TASK TO COMPLETE: For the material that follows, tally the lines holding "icon" and give the total alone.
-- RECORDS TO PROCESS follows --
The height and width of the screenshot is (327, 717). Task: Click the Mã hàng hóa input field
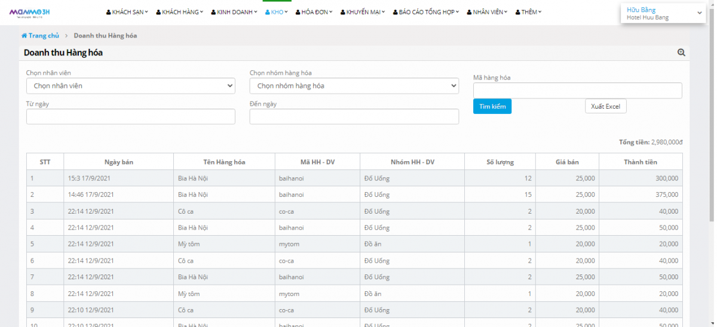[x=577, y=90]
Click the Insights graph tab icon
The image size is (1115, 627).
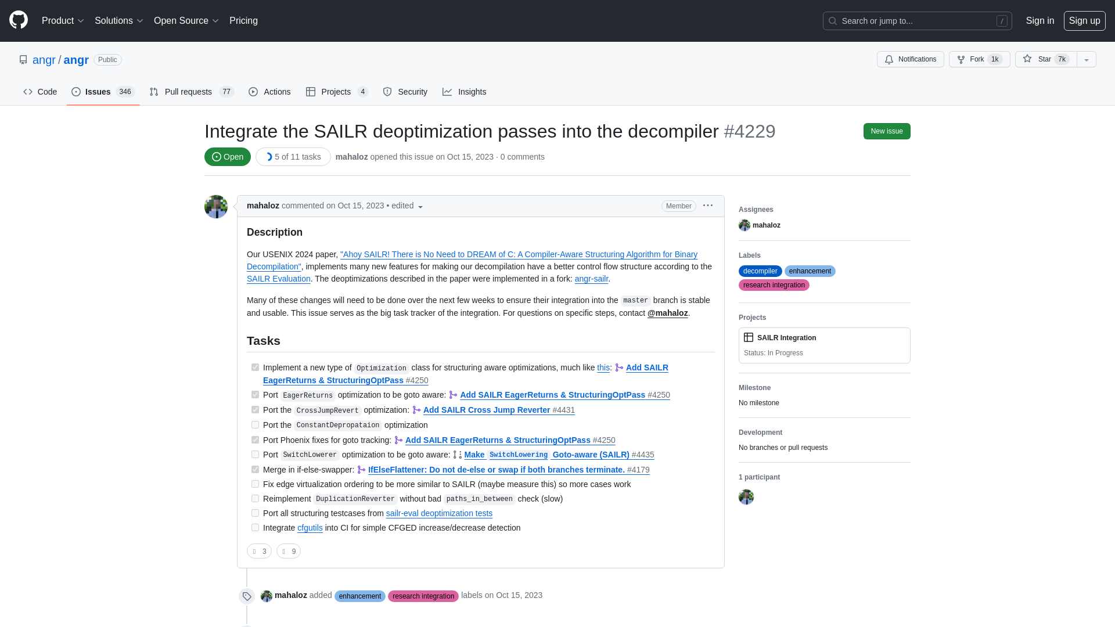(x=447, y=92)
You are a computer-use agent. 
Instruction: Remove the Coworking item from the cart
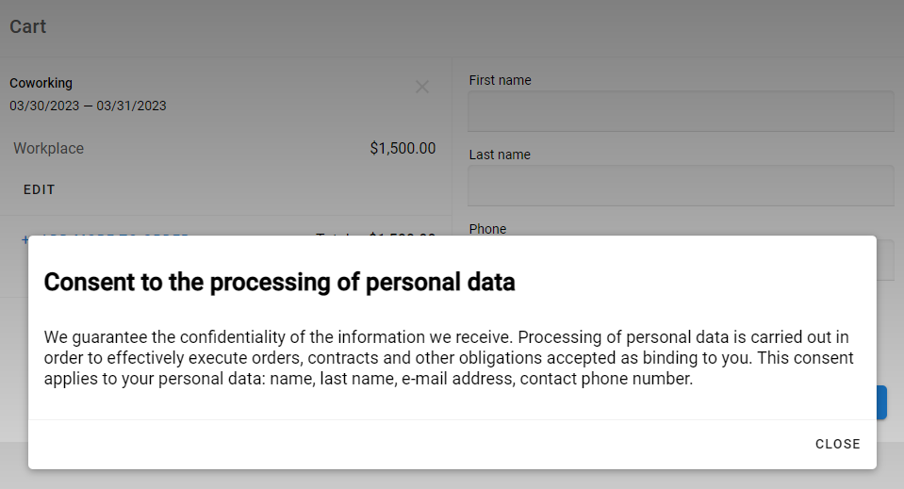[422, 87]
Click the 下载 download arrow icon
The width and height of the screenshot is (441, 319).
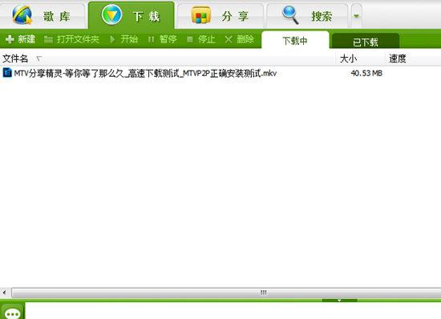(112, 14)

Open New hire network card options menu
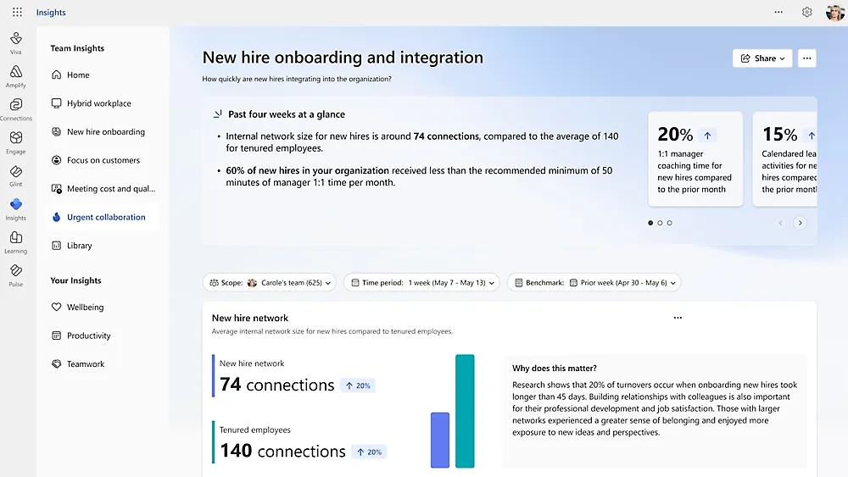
-- RECORDS TO PROCESS concluded --
RESPONSE TO THIS EXERCISE: 2